**Text passage**

* * *

Travel has been a passion of yours since forever it seems. How has it influenced you personally and professionally?
I took my first international trip in 1985 when I was 16, without my parents, and I've been hooked on that feeling since then. I remember so vividly a moment on the ferry between Italy and Greece thinking that nobody knew where I was, and I never felt more alive and free. I've basically been seeking that feeling every day since! For my first jobs I did a lot of production—even just working on flights for other people was exciting to me.
What inspired you to create the YOLO Journal? Was it a strictly personal endeavour or was it also an initiative informed by the current media landscape and print publishing in particular?
There's a lot to answer here! First of all, I have been a magazine lover my whole life, and one of the hardest parts of working within legacy publishing in recent years has been figuring out how to keep the beauty going with the advertising pages becoming more unattractive. One positive side of the print publishing fallout is that limited budgets meant that we did the previously unthinkable—sometimes we had some photographers actually write the stories, while some writers take the photographs.
In addition to learning about how to be scrappy in the last couple of years at Condé Nast Traveler, I had seen a lot of waste that I knew could be "recycled": over the two decades I worked in this industry I assigned countless stories, and each time, the photographer would turn in probably 100-200 very strong images, and we would actually run only 10-20. I knew there was an abundance of beautiful assets out there that hadn't been seen (or even if they had, they weren't seen in this context), and a lot of enthusiastic creatives out there who didn't really have a print platform anymore.
Furthermore, since most magazines would never let the photographer actually be the writer, this was a new opportunity for them. At YOLO, I also want this to be their journal—I don't put my stamp on their story, my only stamp is curating them into the magazine.
Unfortunately today's media landscape is so broken—it’s so numbers focused, and not customer focused. I want to provide something that makes my readers emotional, that connects on a deeper level that results from really letting the contributors' voices come out.
Your experience as a travel editor is obviously the driving force behind YOLO. How has your career at esteemed titles such as Condé Nast Traveler influenced the Journal’s content and design?
I actually started at Condé Nast Traveler in the 90s as a junior photo editor, which meant I handled all the production on the features (my favourite photographer to work with was Helmut Newton!), and I met with all the photographers who came to our offices (who didn't already have a relationship with the magazine) to show their portfolios. I didn't ever study photography or design, so I always felt a little insecure talking about their images, besides telling them "this is great". So I started just asking them about the content in their images—the food, the hotel, the restaurants, the locations—and I found that these photographers often spoke about the places they documented in a much more passionate way than the editors ever did in our editorial meetings. I also thought it was weird that we would write about places that hadn't opened yet.

* * *

**Given information**
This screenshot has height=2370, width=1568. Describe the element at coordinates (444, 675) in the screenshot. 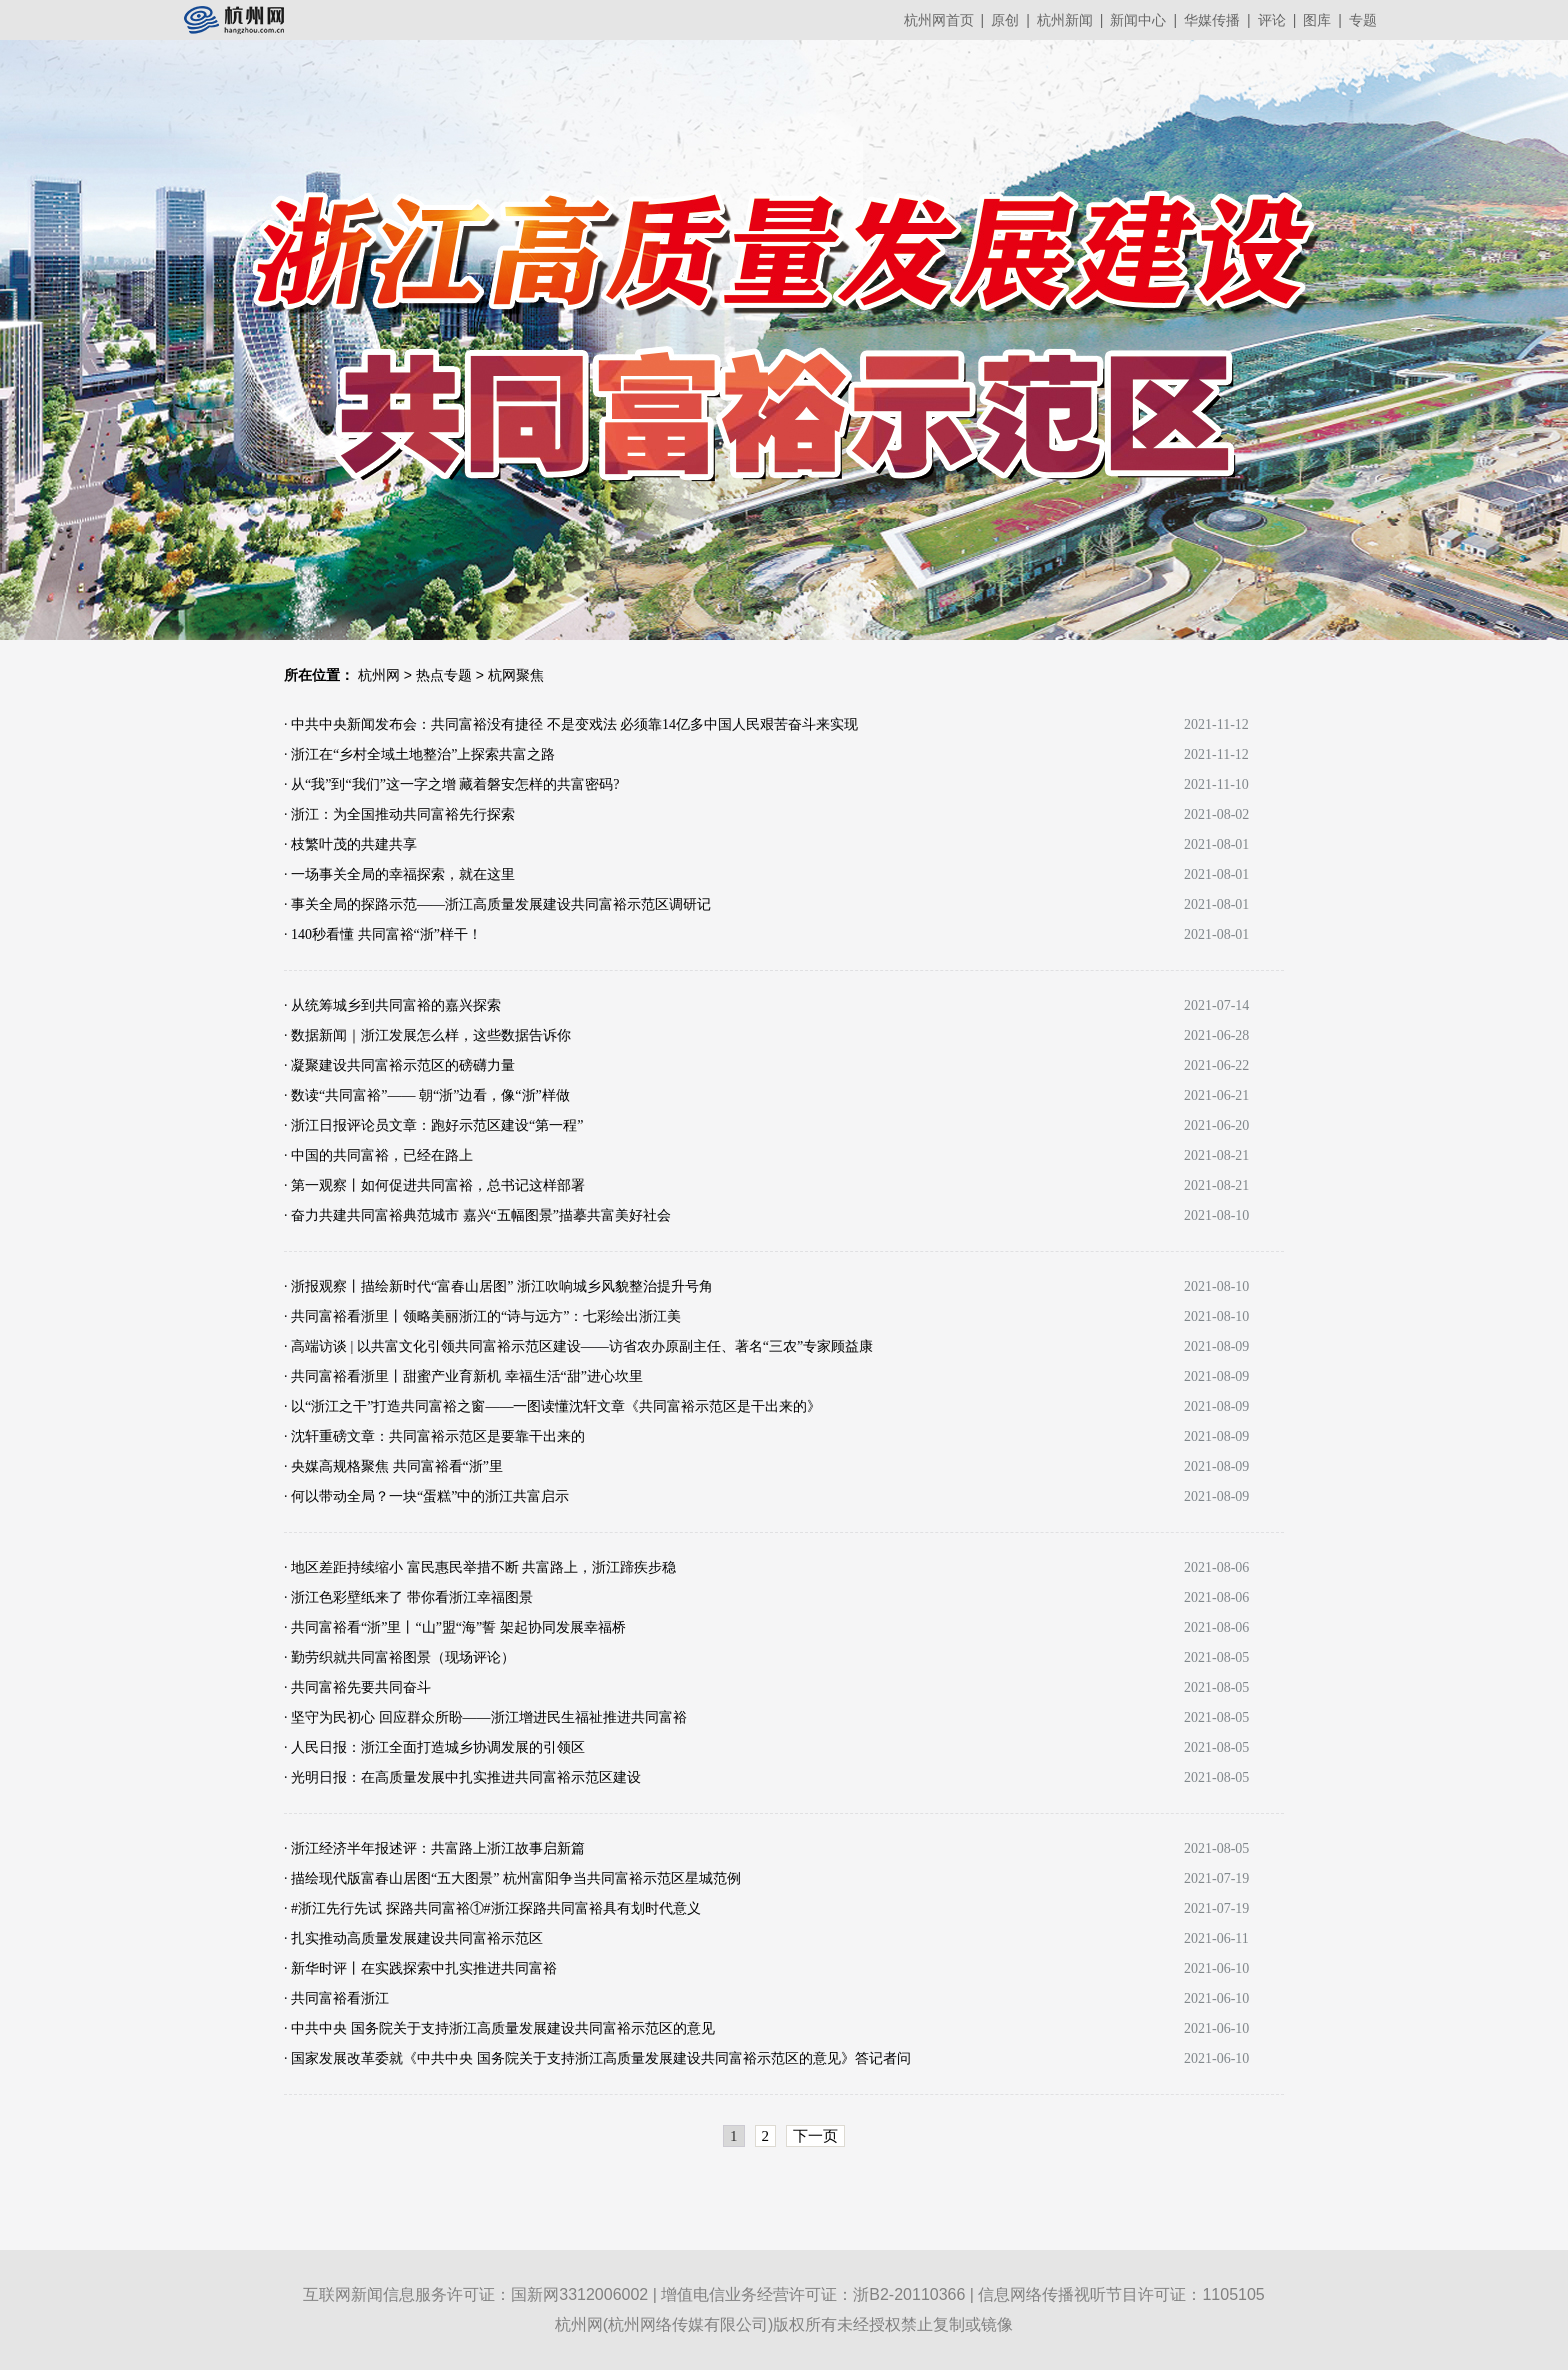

* * *

**Given exercise**
Reproduce the passage of the YOLO Journal interview starting at "Unfortunately today's media" and ending at "content and design?".

**Task response**
Unfortunately today's media landscape is so broken—it’s so numbers focused, and not customer focused. I want to provide something that makes my readers emotional, that connects on a deeper level that results from really letting the contributors' voices come out.
Your experience as a travel editor is obviously the driving force behind YOLO. How has your career at esteemed titles such as Condé Nast Traveler influenced the Journal’s content and design?